Grepping d'un énorme fichier (80 Go) pour l'accélérer?

113
 grep -i -A 5 -B 5 'db_pd.Clients'  eightygigsfile.sql

Cela fonctionne depuis une heure sur un serveur Linux assez puissant qui n'est autrement pas surchargé. Une alternative à grep? Quelque chose à propos de ma syntaxe qui peut être amélioré, (egrep, fgrep mieux?)

Le fichier est en fait dans un répertoire qui est partagé avec un montage sur un autre serveur mais l'espace disque réel est local, donc cela ne devrait pas faire de différence?

le grep saisit jusqu'à 93% du CPU

zzapper
la source
8
Selon vos paramètres régionaux, le -icommutateur peut ralentir le processus, essayez sans -iou avec LC_ALL=C grep .... De plus, si vous recherchez uniquement une chaîne fixe, utilisez grep -F.
Thor
5
Comme mentionné @dogbane en utilisant la LC_ALL = C variable le long avec fgrep peut accélérer votre search.I a fait quelques tests et a été en mesure d'atteindre un 1400% augmentation de la performance et a écrit un article détaillé pourquoi cela est dans ma vitesse jusqu'à grep post
JacobN
Je suis curieux - quel fichier fait 80 Go?
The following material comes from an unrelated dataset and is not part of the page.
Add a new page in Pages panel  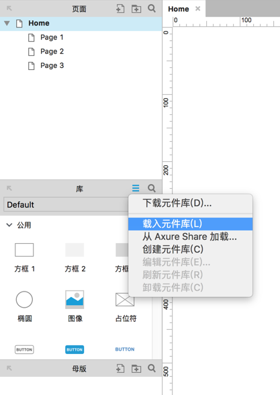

J'aimerais penser que lorsqu'un fichier devient aussi gros, il peut y avoir une meilleure stratégie de stockage (par exemple, la rotation des fichiers journaux ou la catégorisation hiérarchique dans différents fichiers et dossiers). De plus, si les changements ne se produisent qu'à certains endroits du fichier (par exemple à la fin), stockez simplement quelques résultats de grep de la section précédente qui ne changent pas et au lieu de grepping le fichier d'origine, grep le fichier de résultat stocké.
Sridhar Sarnobat
Je me suis installé sur github.com/google/codesearch - l'indexation et la recherche sont rapides comme l'éclair (écrites en Go). cindex .pour indexer votre dossier actuel, puis csearch db_pd.Clients.
ccpizza
1
Si votre fichier était indexé ou trié, cela pourrait être beaucoup plus rapide. La recherche de chaque ligne est O (n) par définition, alors qu'un fichier trié peut être recherché en le divisant en deux - à quel point vous parleriez en moins d'une seconde pour rechercher vos 80 Go (d'où pourquoi une base de données indexée de 80 Go ne prend pas du tout de temps pour un simple SELECT, alors que votre grep prend ... enfin, aussi longtemps qu'il en faut).
Charles Duffy

Réponses:

148

Voici quelques options:

1) Préfixez votre commande grep avec LC_ALL=Cpour utiliser la locale C au lieu de UTF-8.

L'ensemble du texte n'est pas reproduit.